Adobe CCのビデオ/オーディオ製品には、映像編集/制作ソフト「Premiere Pro CC」や「After Effects CC」、オーディオ/波形編集の「Audition CC」、アニメーション作成の「Character Animator」が含まれる。
Premiere Pro CCの主なアップデートとして、新たにGoogleの180度動画フォーマット「VR180」での書き出しに対応、After Effects CCも同フォーマットをサポート。Oculus Riftなどのヘッドマウントディスプレイ(HMD)を用いたVR映像の編集機能も拡充するなど、イマーシブ(没入感)映像の制作・編集機能を強化する。
色調補正用の「Lumetriカラーパネル」を、After Effects CCとともに機能拡張する。また、インフォグラフィックなどの制作を容易にする「データ駆動型モーショングラフィックテンプレート」も拡充する。

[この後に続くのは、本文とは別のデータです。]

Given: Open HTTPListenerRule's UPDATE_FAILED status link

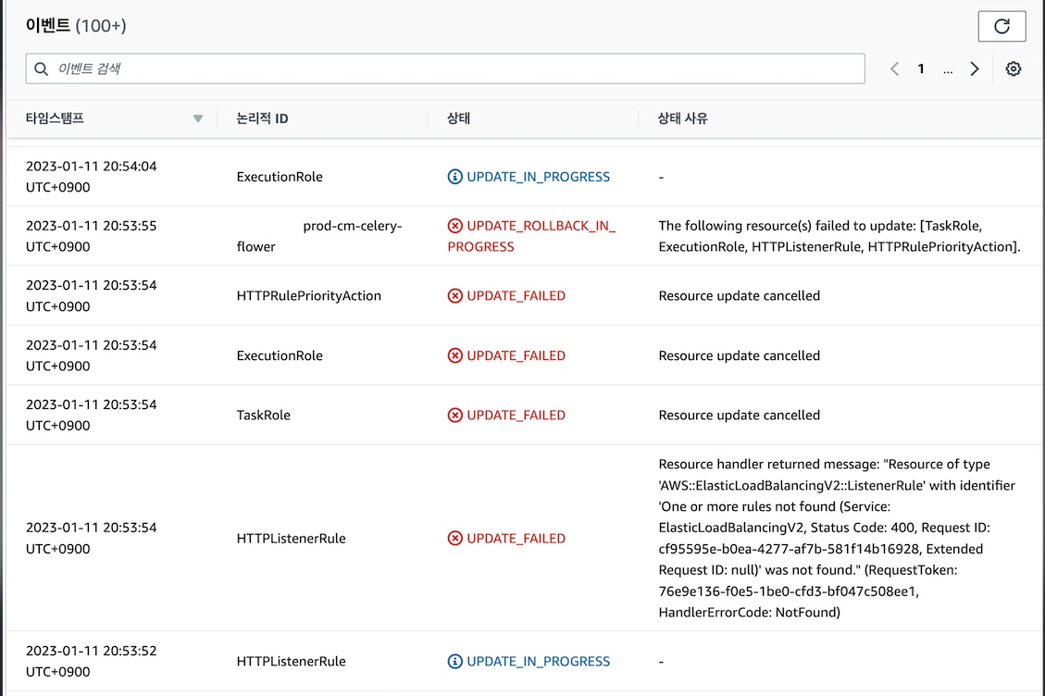Looking at the screenshot, I should [x=516, y=538].
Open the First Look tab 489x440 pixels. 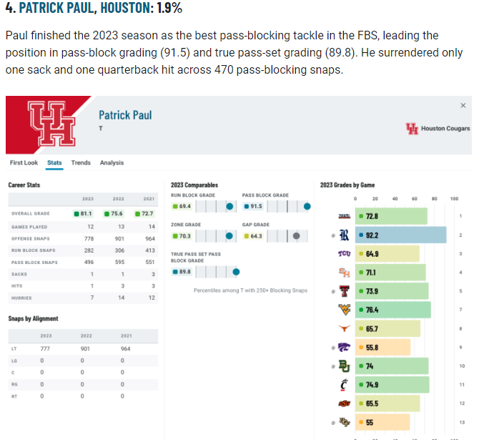24,163
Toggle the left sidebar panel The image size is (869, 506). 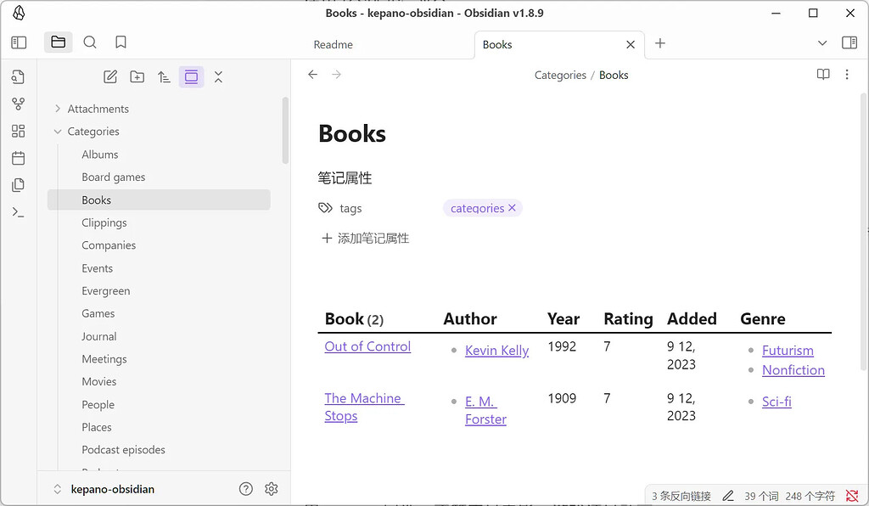pyautogui.click(x=19, y=42)
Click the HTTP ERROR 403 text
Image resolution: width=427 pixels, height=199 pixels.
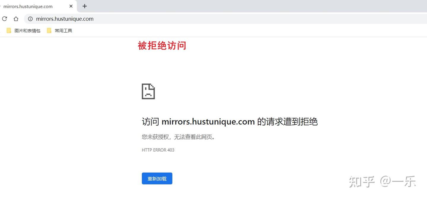click(158, 150)

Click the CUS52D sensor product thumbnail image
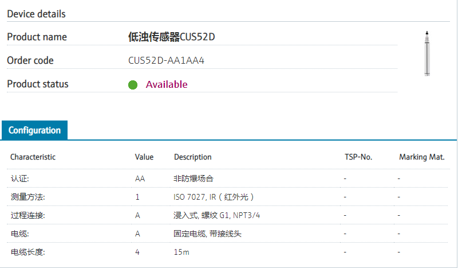427,53
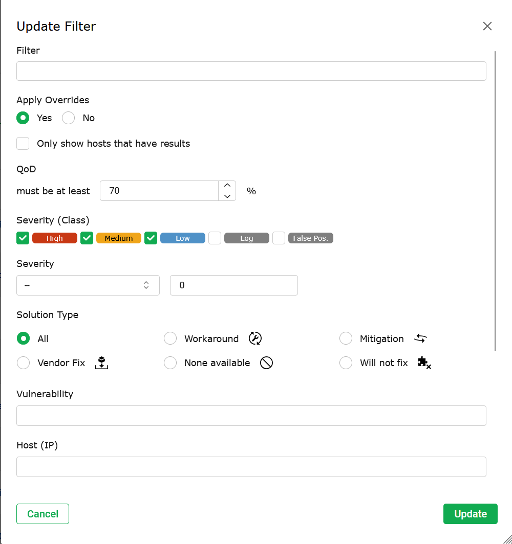512x544 pixels.
Task: Close the Update Filter dialog
Action: (x=487, y=26)
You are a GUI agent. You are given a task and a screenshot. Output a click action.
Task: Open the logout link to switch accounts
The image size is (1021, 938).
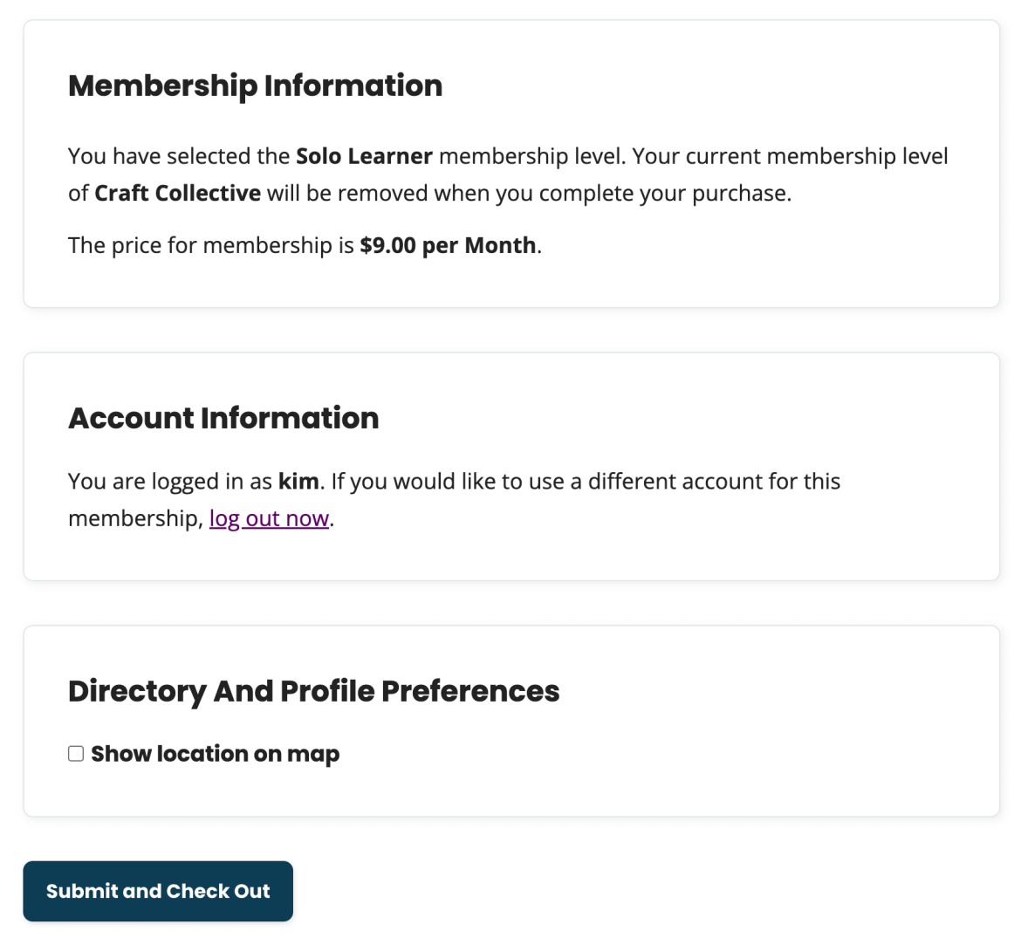pyautogui.click(x=269, y=517)
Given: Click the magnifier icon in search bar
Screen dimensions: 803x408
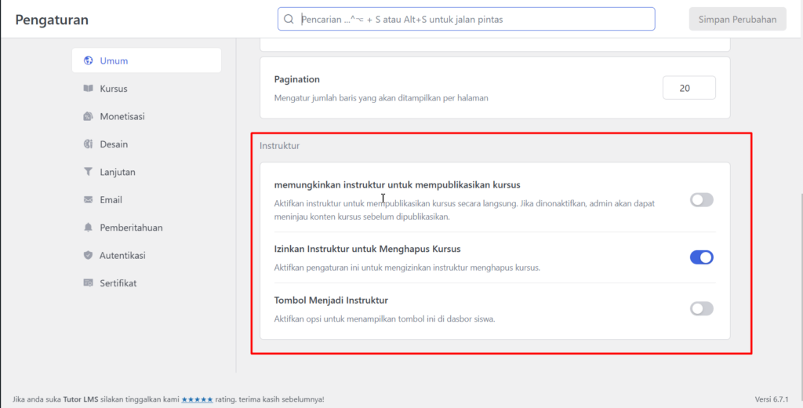Looking at the screenshot, I should (289, 20).
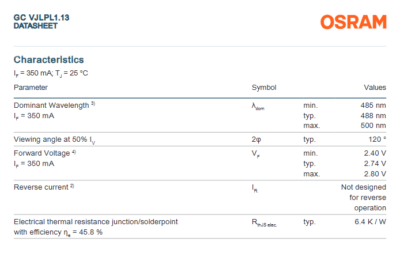Image resolution: width=400 pixels, height=253 pixels.
Task: Open footnote 3 beside Dominant Wavelength
Action: point(93,104)
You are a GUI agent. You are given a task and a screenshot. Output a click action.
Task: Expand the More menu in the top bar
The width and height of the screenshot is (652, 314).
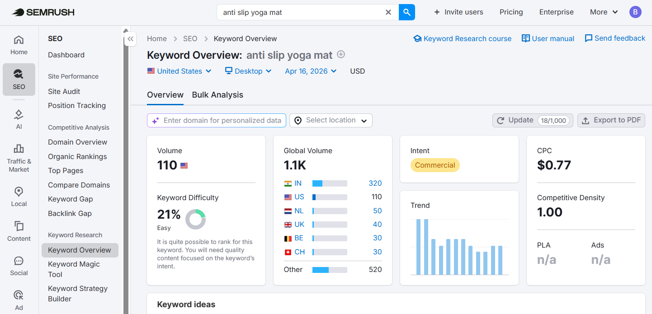point(603,12)
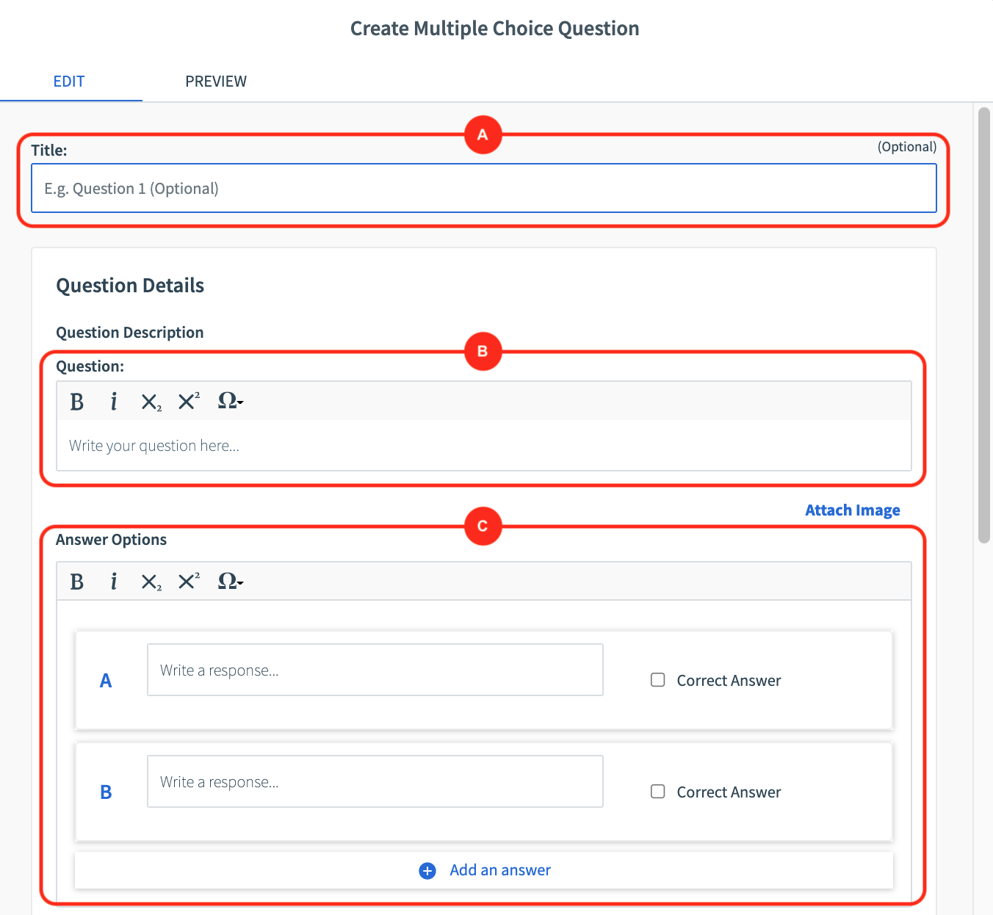Click the Write your question here text area
This screenshot has height=915, width=993.
[x=294, y=445]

Character Animatorは、新たにAIのAdobe Senseiのフレームワークを活用した「キャラクタライザー」を搭載。PCに接続したカメラでユーザーの表情を認識し、絵画調などのタッチに加工した顔画像を3Dアニメキャラクターとして利用できる。
After Effects CCは、3D/VR映像でタイトルロゴなどの奥行き表現を行なうための「深度パス」生成に対応。また、パペットツールを強化し、パペットをより細かく自然に動かせるようにする。360度映像などのイマーシブ映像の編集機能も強化。新しいJavaScript ExpressionEngineにも対応する。
このほか、Auditionはインテリジェント オーディオ クリーンアップツールで録音音声からノイズや残響(リバーブ)を除去可能になる。
新しいビデオ編集アプリ「Project Rush」(プロジェクトラッシュ)の情報も公開。YouTubeなどで動画配信するクリエイターを主なターゲットとし、'18年中に提供開始予定。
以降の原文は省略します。